The National Farm to School Network (NFSN), in coordination with the National Healthy School Meals for All Coalition, is calling on Congress to permanently fund nationwide free school meals. In the meantime, many states have decided to take action on this issue now by proposing to extend the financial support to make school meals accessible and affordable for all, regardless of household income.

Here in Pennsylvania, State Representative Kinkead and State Senator Williams introduced companion bills HB180 and SB180 during the 2023 legislative session, which proposed creating the Universal School Meal Program and establishing the Universal School Meal Fund. Though fully funded school lunches for all were not included in Governor Shapiro’s budget, the funding for breakfasts and lunches for students previously on reduced-priced meals is momentum in the right direction.

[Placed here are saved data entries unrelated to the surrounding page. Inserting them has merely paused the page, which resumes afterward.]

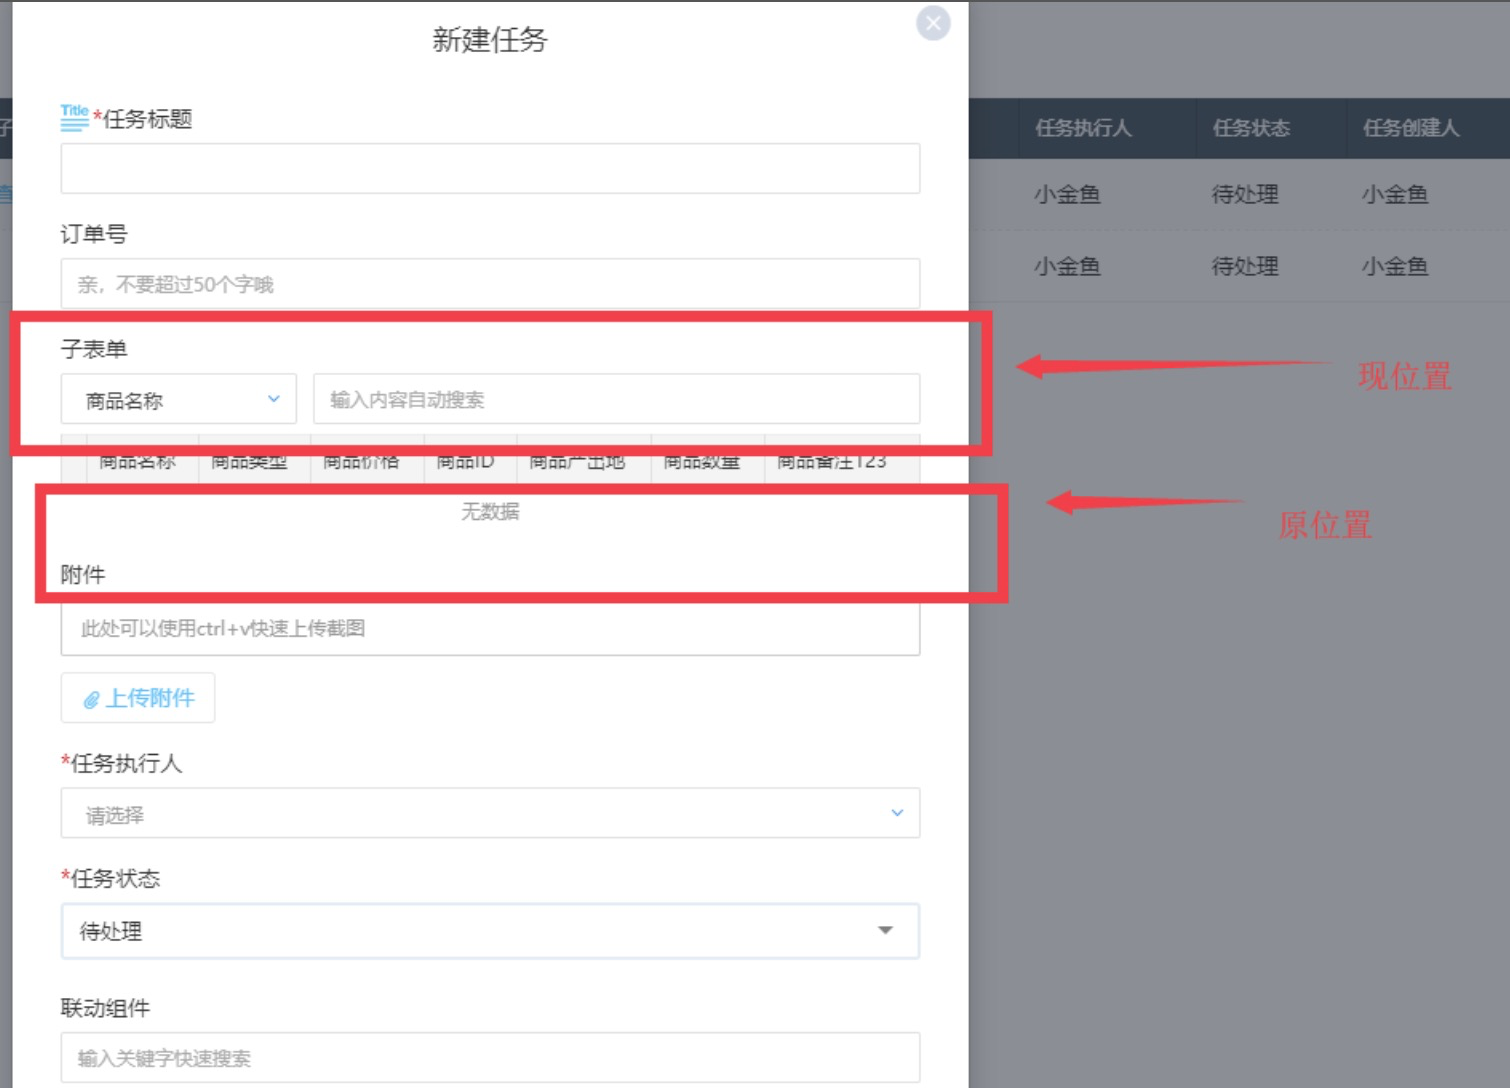Click 任务执行人 header in background table
The width and height of the screenshot is (1510, 1088).
click(1083, 128)
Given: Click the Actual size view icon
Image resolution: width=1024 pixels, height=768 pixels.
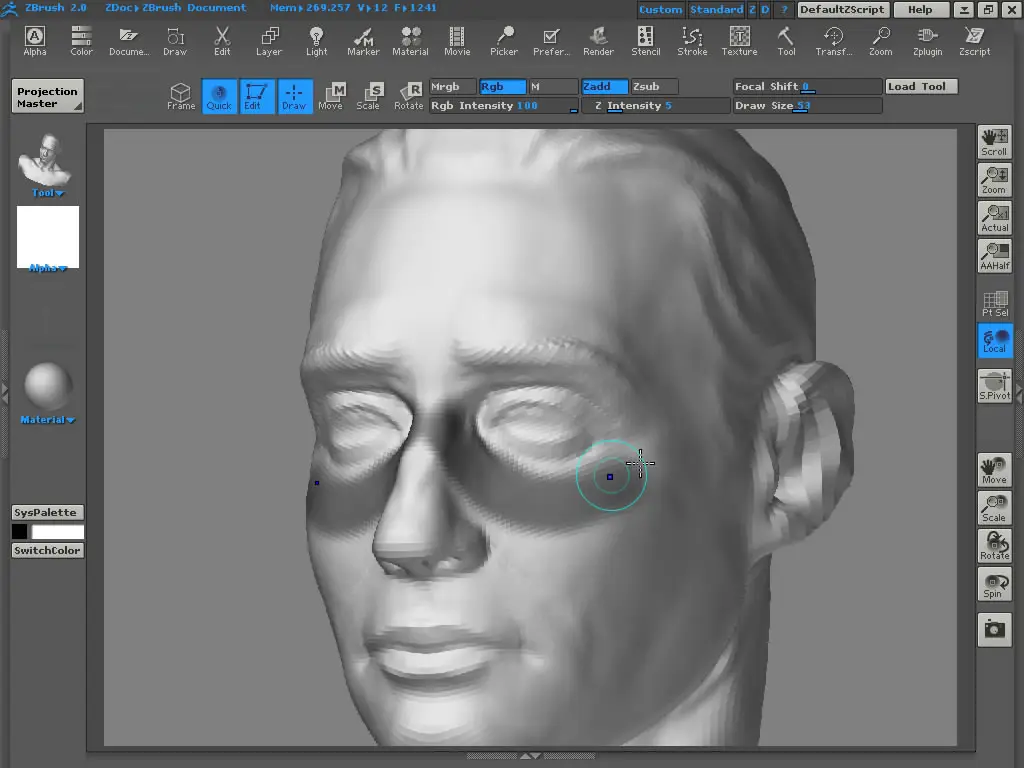Looking at the screenshot, I should click(994, 218).
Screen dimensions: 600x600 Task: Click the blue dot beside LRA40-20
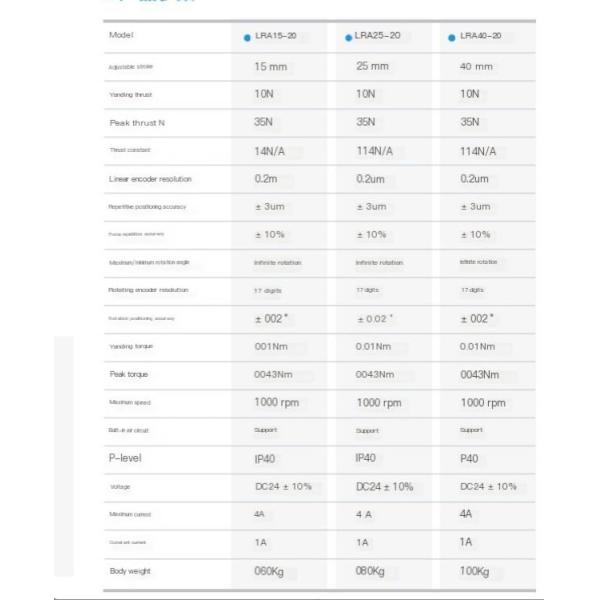[453, 37]
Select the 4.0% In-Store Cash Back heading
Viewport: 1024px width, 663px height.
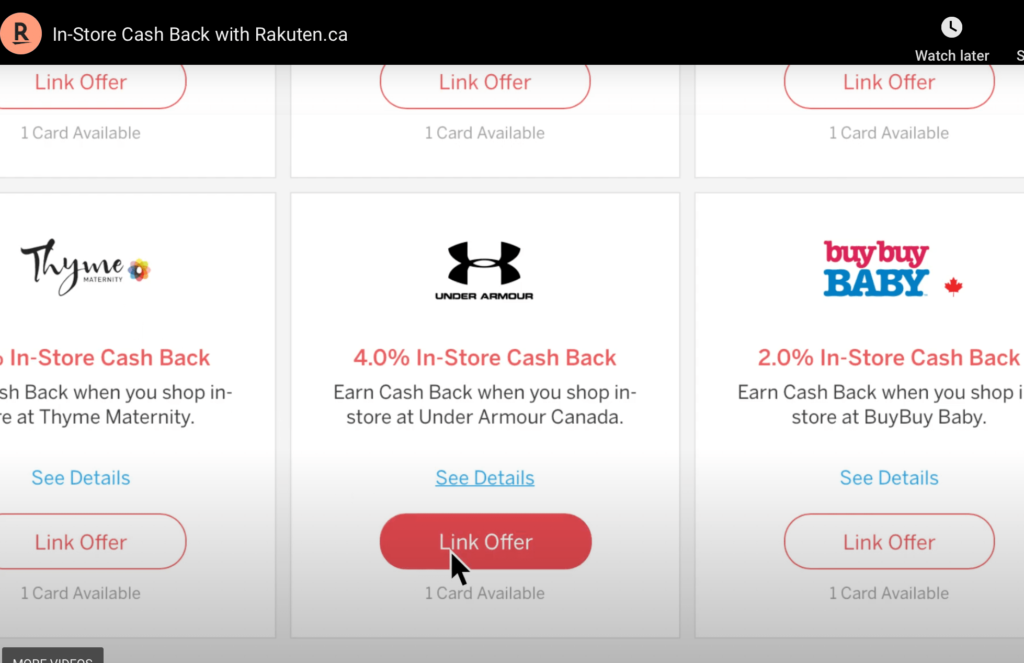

“Knowing that students will head back into this school year able to start every day ready to learn with a healthy breakfast is a huge relief for families and schools,” said Senator Williams. “School meals are just as essential to learning as textbooks and pencils– students can’t learn when they’re hungry. I’m looking forward to the next steps, as we work to codify this cornerstone of food security for students, expand the program to ensure that every student has access to breakfast and lunch, and eliminate school meal debt.”

The movement to establish sustained and permanent funding for school meals aligns with the core components of “Farm to School” which ultimately aim to provide kids with enriching and nourishing experiences with food and agriculture by supporting thriving and resilient community food systems through school gardens, experiential learning, and serving locally-grown and produced food in school settings.

In addition to the benefits to students and families, funding school meals also has economic benefits. They provide jobs for food service professionals and support local farmers and food producers. They also have the potential to boost the economy by improving academic achievement and reducing healthcare costs associated with poor nutrition.

“Providing a daily, morning meal to all 1.7 million public school students in Pennsylvania is a fantastic use of taxpayer dollars,” said state Rep. Emily Kinkead, D-Allegheny. “While universal free school breakfast is a great step toward addressing child hunger, providing free lunch would make a much bigger dent in food insecurity, as many kids do not arrive at school in the early hours when breakfast is served.”

SNAPA led the coalition of groups who support School Meals for All in PA. Since launching the effort in the fall of 2022, removing the cost barrier of school meals has been supported by over 20 local and national organizations who recognize the positive impact that school meals have on future education and health outcomes for students in Pennsylvania.

“What we feed our children makes a huge difference,” said Melia, “It’s why there’s a diversity of voices speaking up. From food service directors to farmers and manufacturers and from parents to representatives of school districts. We all recognize that funding school meals goes beyond just the child but also supports the economic growth of our communities.”